I have thought of something similar.  This method seems perfectly setup for a jig.  However not sure you save much time vs a few quick passes with a skill saw on each log end. Grooving and chiseling each end seems like more work than a tenon. Plus I see value in cutting the log to fit individually for as tight a tolerance as possible. Regardless it's all just theory until the work starts and will adjust accordingly. 

I ordered the Mitchell book and am curious what he has to say. 

Thanks

kantuckid

My own home, my only log build, done by myself (meaning one person in the ;D work force ) to the top of the first floor windows is how I'd do it again. And I am, but albeit much smaller off-grid cabin 20x16. My corners are dovetail this time and logs are "D" crossectional while our home is round in and out. I like the esthetics and construction details of a hewed log home and Scandinavian too but using my brain, body and materials, I'll stick with stack log. Works just fine with green logs done properly. My home is SYP from an even aged stand(CCC Camp) while the current build is EWP also green- actually their real green cause what with this weather, they are still growing in the woods! :D
Todays the first day in over a week that we can drive to our house due to ice. 
FWIW, I just graded my road and was barely able to get back up hill with my 4x4 tractor. Solid ice. Where my logs are gonna be logged from there are thousands still w/o power right now! 
Stack em up, screw em down! and decide what corners. I just don't like the splined verticles at all. You can look in some log building suppliers at jacks, all thread and springs to adjust you logs=my home has none of that, only headspace allowances. 
Kan=Kansas;tuck=Kentucky;kid=what I'm not

Remle

Quote from: NeedsMoreToys on February 08, 2021, 06:47:10 PM
I'm planning my first cabin build using vertical corner posts with a grooved vertical corner post and tenon log. I'm wondering if it matters if I were to instead groove the log also and use a spline like a 1 1/2 x 3 board instead. (Groove 1.5x1.5 in each). I see an advantage to loading the log from the side of the wall rather than dropping it down the length of an 8' post. Grooving the log would likely be easier as well. Is there a downside to this method I should know about?

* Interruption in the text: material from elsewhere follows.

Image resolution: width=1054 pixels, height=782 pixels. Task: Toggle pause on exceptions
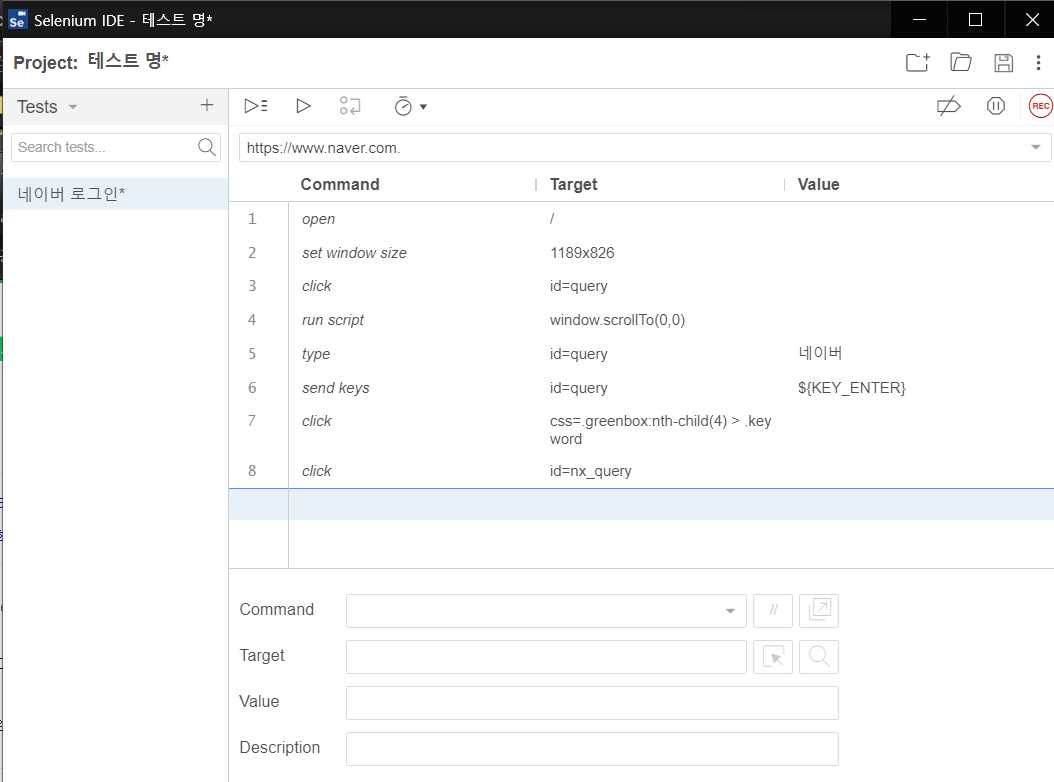(x=995, y=106)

I will be using "green" aspen seasoned 6-12 months. Plans are for posts at 6x6 and rectangular logs 6x8.

Other terms: "corner post", "grooved post", "post and fill", "channeled post", "poteaux sur soles", "piece-en-piece"
The wall will shrink more than the corner post .  How do you plan to makeup for this ? I under stand from having worked with a neighbor how to work around door / window openings . He also made provisions to shorten the interior post to account for the exterior wall settlement along with interior walls. His walls are all horizontal logs, no vertical corner post .
If my memory is correct he cut the internal posts off several times over a 3 to 4 year period to keep the second floor level , probably took off 1 1/2 ", don't quote me on that figure , but I know it was to make up for the wall settlement.

kantuckid

I dealt only with a horizontal 4x4 trim board above my openings, not the rough frame itself which was built to remain one size. I filled my cavity with fiberglass but now days there are better ways.